• _MATERIAL FOR THIS TASK_

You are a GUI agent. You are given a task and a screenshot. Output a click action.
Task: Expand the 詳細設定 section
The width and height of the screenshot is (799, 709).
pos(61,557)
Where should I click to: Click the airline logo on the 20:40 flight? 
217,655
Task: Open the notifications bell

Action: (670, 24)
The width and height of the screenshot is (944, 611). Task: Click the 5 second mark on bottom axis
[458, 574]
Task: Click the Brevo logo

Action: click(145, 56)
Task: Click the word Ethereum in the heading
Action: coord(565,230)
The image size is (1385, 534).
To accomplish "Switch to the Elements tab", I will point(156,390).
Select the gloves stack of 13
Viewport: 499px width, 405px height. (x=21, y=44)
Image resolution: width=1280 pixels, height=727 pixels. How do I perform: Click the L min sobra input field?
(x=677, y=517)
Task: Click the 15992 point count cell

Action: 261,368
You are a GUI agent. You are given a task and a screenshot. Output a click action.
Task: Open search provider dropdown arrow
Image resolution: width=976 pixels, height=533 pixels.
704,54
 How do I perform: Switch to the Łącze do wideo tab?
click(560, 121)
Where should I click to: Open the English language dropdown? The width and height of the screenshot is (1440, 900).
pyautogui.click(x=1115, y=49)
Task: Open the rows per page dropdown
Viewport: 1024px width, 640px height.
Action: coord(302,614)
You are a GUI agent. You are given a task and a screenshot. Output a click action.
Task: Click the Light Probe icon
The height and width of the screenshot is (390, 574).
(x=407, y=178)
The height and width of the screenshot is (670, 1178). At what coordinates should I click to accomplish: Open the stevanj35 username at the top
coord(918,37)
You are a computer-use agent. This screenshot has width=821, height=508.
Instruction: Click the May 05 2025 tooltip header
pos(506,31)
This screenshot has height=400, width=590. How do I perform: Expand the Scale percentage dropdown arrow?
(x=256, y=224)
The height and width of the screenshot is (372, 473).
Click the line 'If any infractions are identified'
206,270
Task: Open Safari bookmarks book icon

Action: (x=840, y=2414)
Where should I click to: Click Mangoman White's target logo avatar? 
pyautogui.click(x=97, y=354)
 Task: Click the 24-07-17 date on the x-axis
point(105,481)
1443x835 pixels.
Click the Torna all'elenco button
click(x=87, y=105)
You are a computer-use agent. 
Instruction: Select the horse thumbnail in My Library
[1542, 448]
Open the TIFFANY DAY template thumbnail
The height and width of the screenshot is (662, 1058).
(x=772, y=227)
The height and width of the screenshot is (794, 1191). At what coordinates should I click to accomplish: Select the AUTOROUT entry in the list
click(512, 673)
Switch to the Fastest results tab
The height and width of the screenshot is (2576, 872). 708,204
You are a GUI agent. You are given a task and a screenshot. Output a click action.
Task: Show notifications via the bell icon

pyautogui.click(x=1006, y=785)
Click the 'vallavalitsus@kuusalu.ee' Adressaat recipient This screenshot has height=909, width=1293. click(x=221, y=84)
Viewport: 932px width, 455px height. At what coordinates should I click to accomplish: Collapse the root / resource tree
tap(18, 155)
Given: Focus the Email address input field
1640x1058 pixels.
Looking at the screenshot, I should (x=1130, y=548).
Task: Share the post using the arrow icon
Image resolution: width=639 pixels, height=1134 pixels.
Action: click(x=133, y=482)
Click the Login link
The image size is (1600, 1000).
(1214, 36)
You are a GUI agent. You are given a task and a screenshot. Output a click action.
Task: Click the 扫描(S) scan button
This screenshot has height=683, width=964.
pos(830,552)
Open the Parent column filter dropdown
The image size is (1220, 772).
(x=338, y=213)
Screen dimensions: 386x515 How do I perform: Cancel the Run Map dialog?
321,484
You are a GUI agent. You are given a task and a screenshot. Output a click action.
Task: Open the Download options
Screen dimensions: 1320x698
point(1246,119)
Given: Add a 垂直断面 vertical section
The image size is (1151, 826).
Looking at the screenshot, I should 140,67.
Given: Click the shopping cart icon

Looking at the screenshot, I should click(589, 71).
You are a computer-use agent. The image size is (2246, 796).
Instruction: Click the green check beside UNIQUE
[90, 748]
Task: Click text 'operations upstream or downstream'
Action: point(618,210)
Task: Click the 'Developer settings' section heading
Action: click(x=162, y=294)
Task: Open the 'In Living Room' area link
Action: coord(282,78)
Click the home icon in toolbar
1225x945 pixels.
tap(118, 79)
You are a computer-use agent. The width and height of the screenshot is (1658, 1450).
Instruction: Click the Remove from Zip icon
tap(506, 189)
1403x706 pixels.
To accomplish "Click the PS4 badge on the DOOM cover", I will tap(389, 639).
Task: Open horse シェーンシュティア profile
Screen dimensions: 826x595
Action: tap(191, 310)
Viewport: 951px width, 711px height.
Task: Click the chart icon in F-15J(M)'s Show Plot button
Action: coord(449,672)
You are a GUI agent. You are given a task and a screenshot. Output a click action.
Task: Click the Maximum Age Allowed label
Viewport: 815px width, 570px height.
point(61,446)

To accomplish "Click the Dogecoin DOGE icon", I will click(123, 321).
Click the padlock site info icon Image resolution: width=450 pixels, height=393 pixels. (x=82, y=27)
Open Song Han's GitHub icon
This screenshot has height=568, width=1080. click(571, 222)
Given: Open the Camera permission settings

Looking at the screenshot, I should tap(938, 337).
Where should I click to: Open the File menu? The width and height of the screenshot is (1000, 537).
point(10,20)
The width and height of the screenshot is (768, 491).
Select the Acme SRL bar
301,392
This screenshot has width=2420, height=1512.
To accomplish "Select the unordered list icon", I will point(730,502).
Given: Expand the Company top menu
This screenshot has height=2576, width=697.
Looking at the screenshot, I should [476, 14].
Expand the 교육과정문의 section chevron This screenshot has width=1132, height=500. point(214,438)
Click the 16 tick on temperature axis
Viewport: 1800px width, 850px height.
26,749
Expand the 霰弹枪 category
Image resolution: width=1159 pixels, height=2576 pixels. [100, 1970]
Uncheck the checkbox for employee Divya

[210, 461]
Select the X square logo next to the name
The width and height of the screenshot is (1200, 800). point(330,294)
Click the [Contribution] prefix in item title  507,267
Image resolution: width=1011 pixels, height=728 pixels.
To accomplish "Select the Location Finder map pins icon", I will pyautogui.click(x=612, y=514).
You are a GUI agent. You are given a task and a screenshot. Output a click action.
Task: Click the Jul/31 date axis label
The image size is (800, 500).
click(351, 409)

• _WORK REQUEST_
Locate the string "computer" in the listing above and copy every line where it occurs.

• _RESPONSE TO THE TASK_
You are a computer-use agent. This screenshot has width=821, height=508.
You are a computer-use agent. 
You are a computer-use agent. The image size is (2246, 796).
You are a computer-use agent. The width and height of the screenshot is (1658, 1450).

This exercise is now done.